**TASK ITEM**: In the entries that follow, find the line containing "Select the Size"; from there, copy every line exactly through the line containing "You are a computer-use agent. 518x360 pixels.".

Saved entries
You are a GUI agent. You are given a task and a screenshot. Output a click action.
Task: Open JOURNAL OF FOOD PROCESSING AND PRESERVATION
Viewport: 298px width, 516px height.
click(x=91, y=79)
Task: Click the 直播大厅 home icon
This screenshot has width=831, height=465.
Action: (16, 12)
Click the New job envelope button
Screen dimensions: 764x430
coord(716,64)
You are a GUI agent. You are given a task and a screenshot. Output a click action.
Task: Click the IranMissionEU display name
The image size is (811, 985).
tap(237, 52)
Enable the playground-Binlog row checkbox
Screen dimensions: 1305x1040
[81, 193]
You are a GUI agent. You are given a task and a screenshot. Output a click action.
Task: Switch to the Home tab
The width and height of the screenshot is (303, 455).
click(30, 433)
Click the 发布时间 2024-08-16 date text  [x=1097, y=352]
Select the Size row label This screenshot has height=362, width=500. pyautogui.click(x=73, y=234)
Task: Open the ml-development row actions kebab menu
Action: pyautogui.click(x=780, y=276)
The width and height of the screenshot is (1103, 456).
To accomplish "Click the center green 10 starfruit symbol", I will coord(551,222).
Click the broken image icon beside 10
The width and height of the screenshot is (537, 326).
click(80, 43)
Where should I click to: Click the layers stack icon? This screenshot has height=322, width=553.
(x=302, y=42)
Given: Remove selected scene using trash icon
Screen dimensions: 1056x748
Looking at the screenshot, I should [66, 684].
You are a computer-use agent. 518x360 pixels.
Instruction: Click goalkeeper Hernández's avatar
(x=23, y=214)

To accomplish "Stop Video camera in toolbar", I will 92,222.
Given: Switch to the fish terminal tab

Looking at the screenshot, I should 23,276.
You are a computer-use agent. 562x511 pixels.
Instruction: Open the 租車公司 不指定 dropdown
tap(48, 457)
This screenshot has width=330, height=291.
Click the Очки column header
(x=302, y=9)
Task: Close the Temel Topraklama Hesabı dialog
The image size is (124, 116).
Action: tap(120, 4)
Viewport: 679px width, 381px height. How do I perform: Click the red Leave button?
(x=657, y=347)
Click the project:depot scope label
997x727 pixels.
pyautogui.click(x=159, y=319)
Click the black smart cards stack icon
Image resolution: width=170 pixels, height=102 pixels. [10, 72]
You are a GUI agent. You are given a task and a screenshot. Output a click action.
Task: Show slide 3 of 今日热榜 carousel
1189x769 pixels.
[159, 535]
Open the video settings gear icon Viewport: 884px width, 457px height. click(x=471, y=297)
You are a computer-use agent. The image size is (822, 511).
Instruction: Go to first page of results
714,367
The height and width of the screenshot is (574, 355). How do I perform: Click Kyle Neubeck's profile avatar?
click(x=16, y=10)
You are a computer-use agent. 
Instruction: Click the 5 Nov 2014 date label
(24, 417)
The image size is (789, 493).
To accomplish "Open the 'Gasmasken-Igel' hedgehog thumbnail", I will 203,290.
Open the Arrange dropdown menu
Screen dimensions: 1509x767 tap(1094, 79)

**ANSWER BELOW**:
Select the Size row label This screenshot has height=362, width=500. pyautogui.click(x=73, y=234)
Task: Open the ml-development row actions kebab menu
Action: pyautogui.click(x=780, y=276)
The width and height of the screenshot is (1103, 456).
To accomplish "Click the center green 10 starfruit symbol", I will coord(551,222).
Click the broken image icon beside 10
The width and height of the screenshot is (537, 326).
click(80, 43)
Where should I click to: Click the layers stack icon? This screenshot has height=322, width=553.
(x=302, y=42)
Given: Remove selected scene using trash icon
Screen dimensions: 1056x748
Looking at the screenshot, I should [66, 684].
You are a computer-use agent. 518x360 pixels.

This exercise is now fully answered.